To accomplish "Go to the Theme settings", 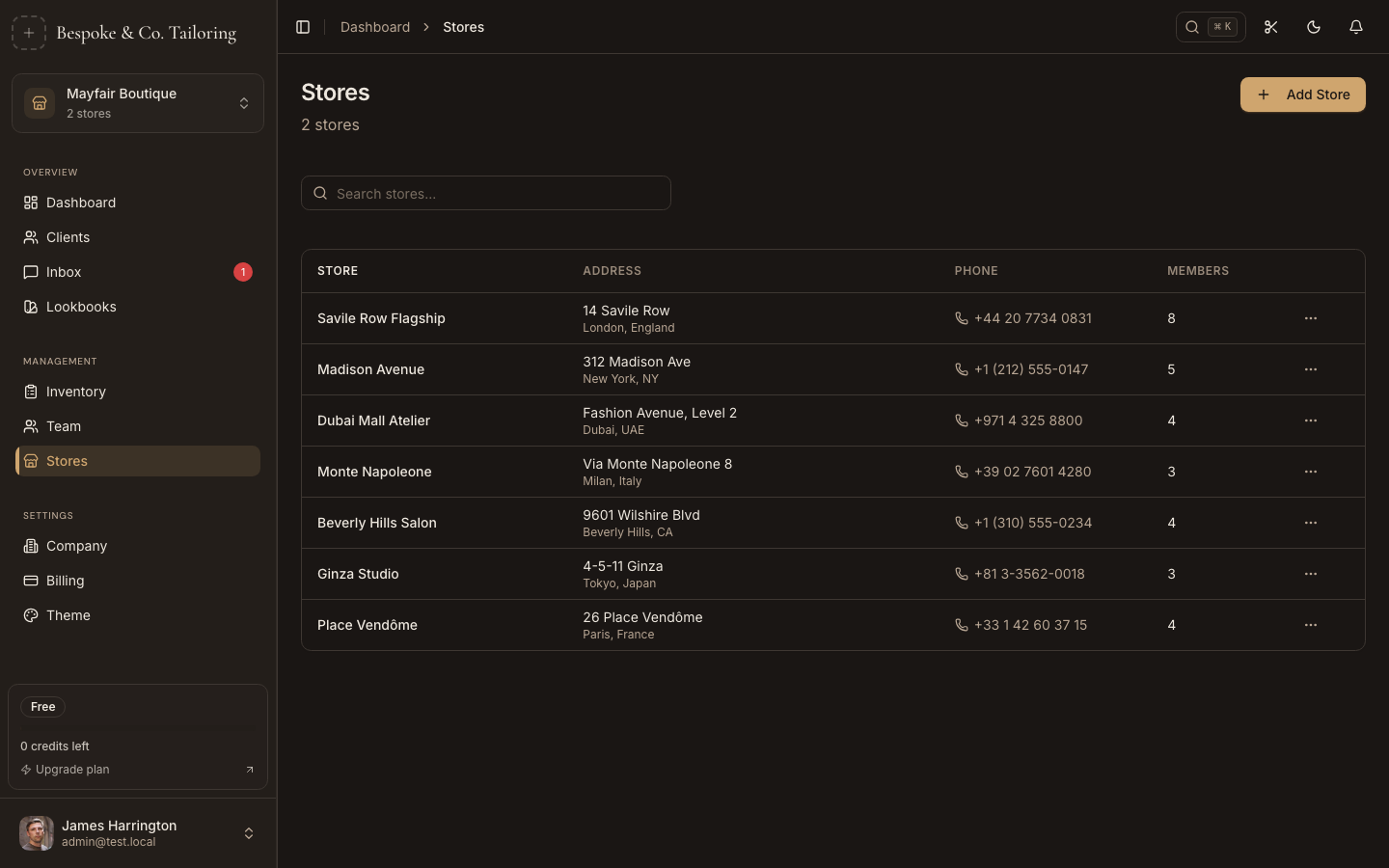I will coord(68,615).
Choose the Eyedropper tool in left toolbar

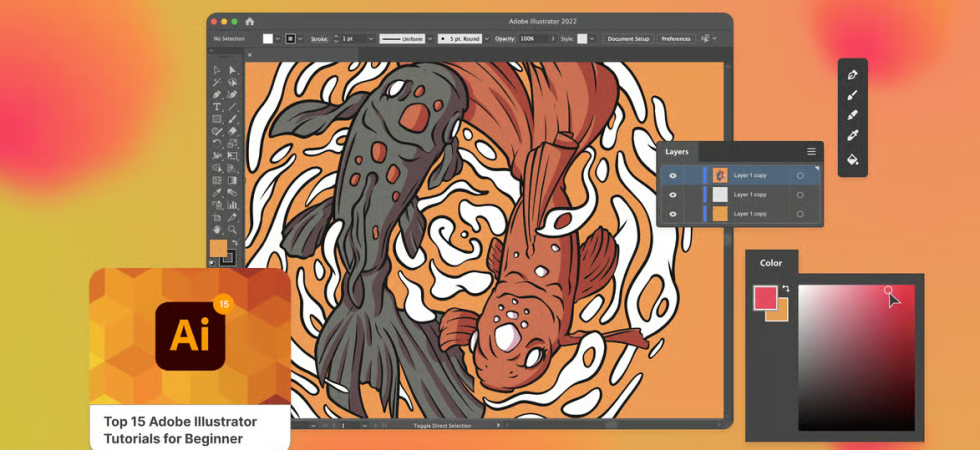click(217, 192)
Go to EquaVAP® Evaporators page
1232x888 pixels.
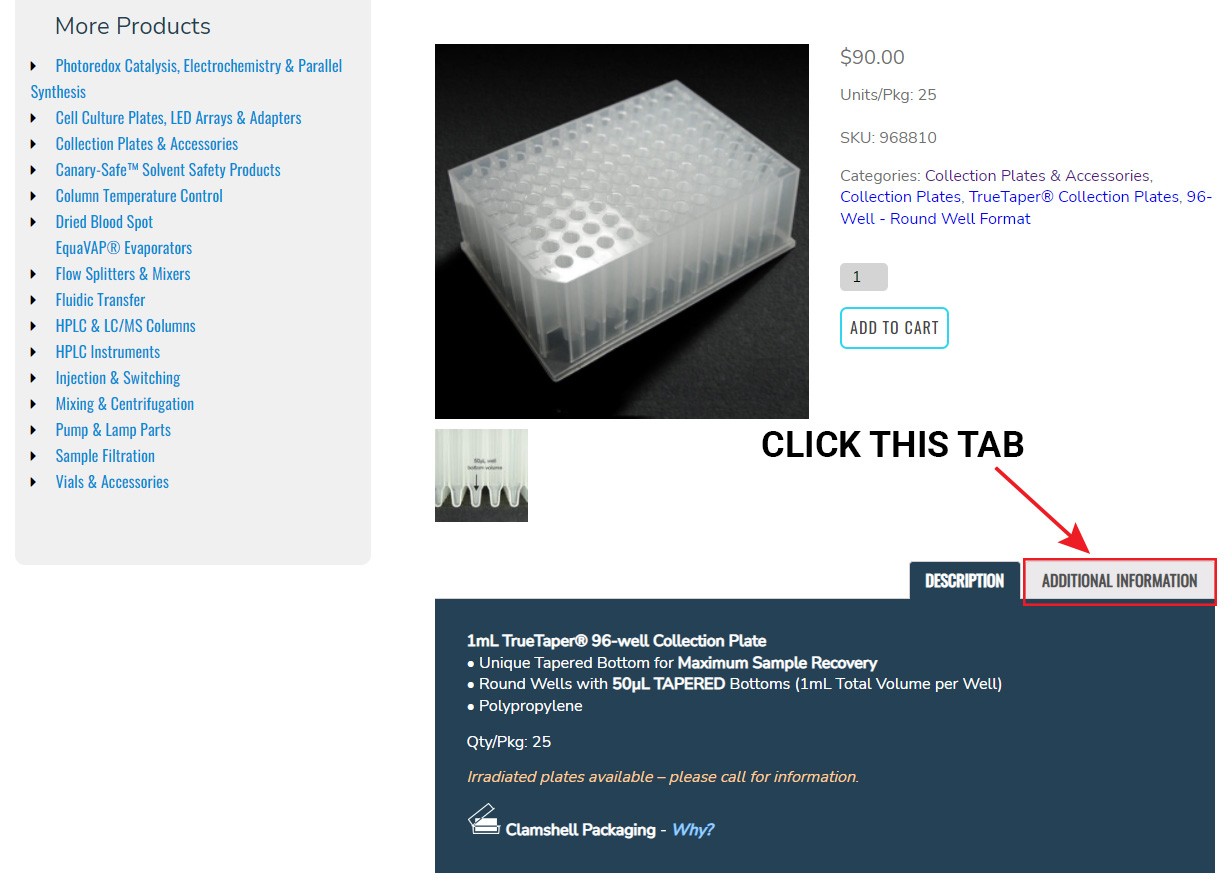tap(124, 248)
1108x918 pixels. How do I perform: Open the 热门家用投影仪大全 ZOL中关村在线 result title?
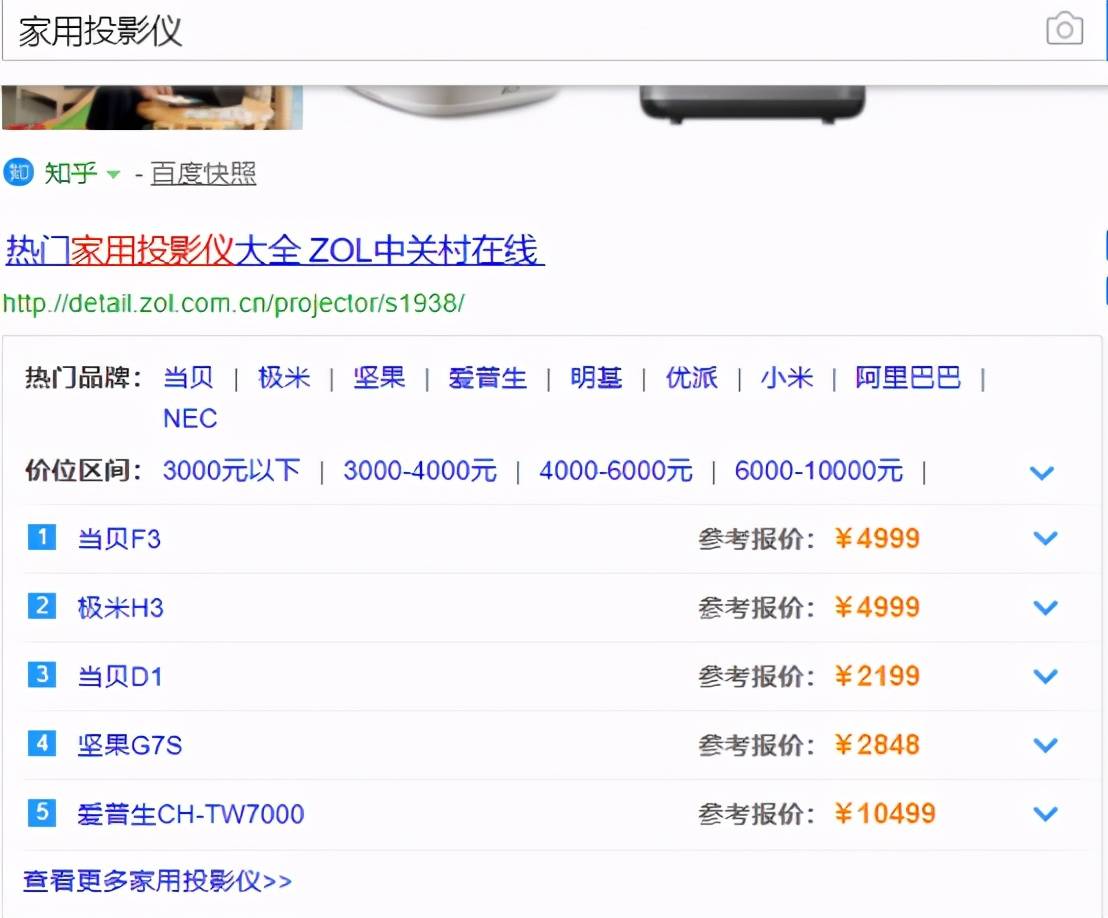tap(275, 250)
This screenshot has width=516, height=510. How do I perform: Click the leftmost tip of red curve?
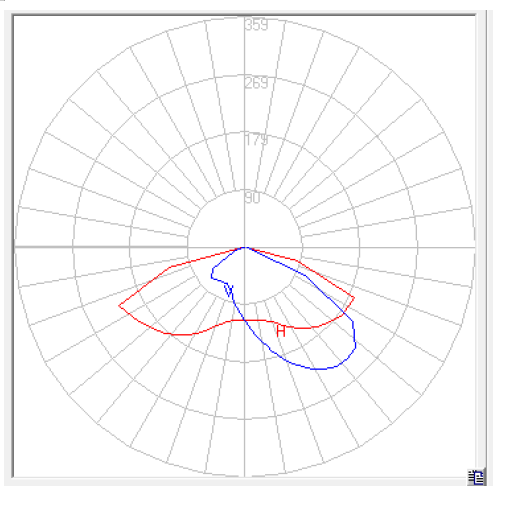pyautogui.click(x=120, y=305)
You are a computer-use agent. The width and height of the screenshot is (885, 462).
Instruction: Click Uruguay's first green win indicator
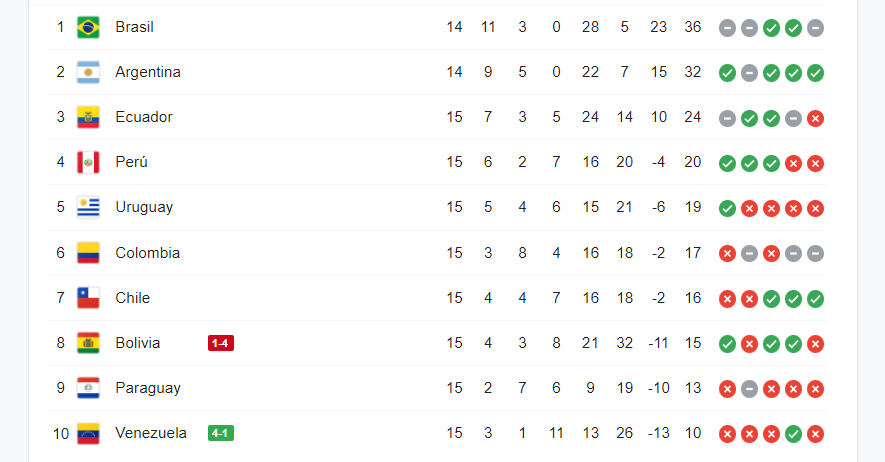tap(727, 208)
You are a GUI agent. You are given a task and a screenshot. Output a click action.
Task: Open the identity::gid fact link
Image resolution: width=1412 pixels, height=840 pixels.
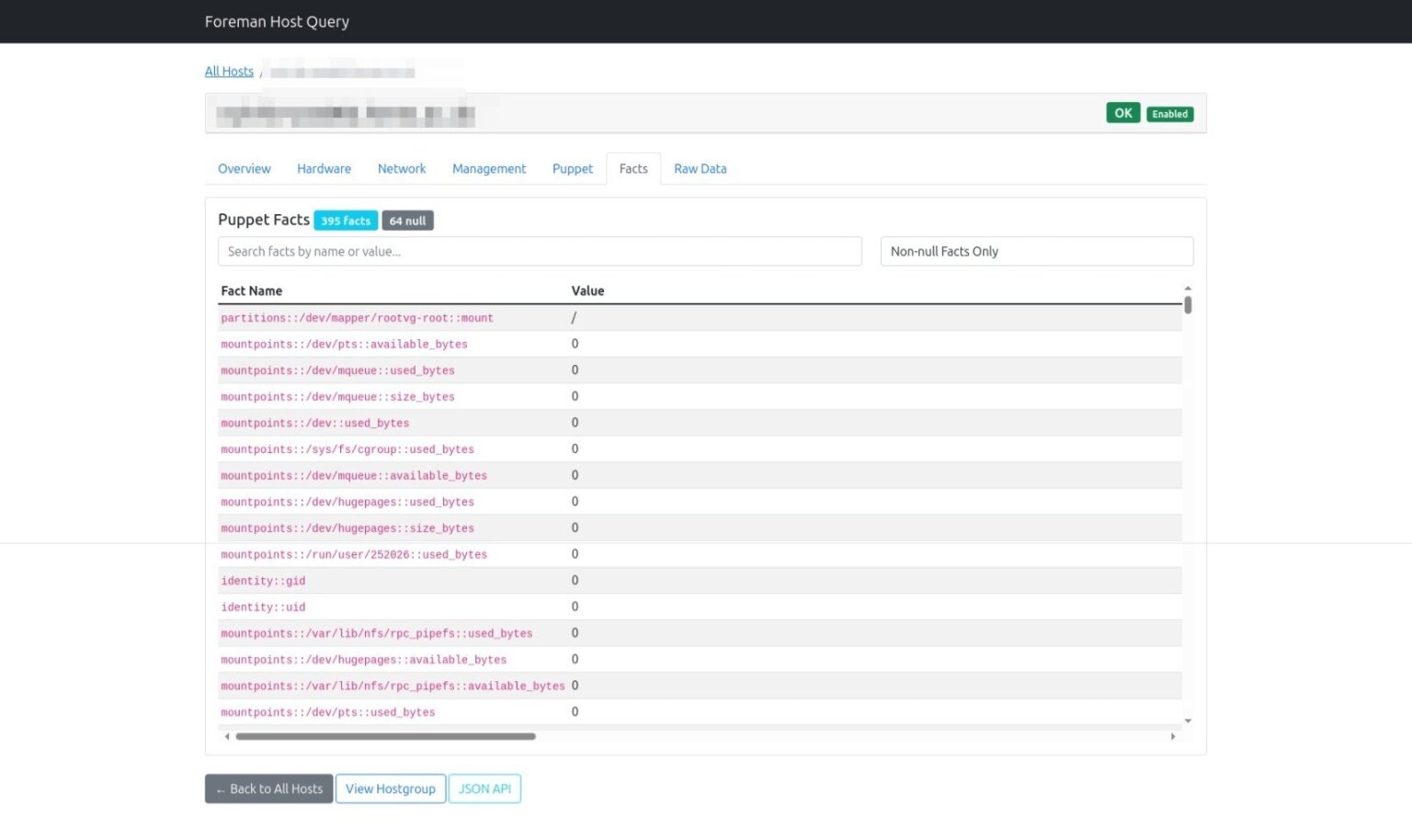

**TASK DESCRIPTION:** All that belongs in the answer is the lines from the line with "This screenshot has" through the closing line of the entries, inclusive, transcribed exactly and free of pictures.

**REPLY:**
This screenshot has width=516, height=510. How do I perform: Click the leftmost tip of red curve?
pyautogui.click(x=120, y=305)
You are a computer-use agent. The width and height of the screenshot is (885, 462).
Instruction: Click Uruguay's first green win indicator
tap(727, 208)
You are a GUI agent. You are given a task and a screenshot. Output a click action.
Task: Open the identity::gid fact link
Image resolution: width=1412 pixels, height=840 pixels.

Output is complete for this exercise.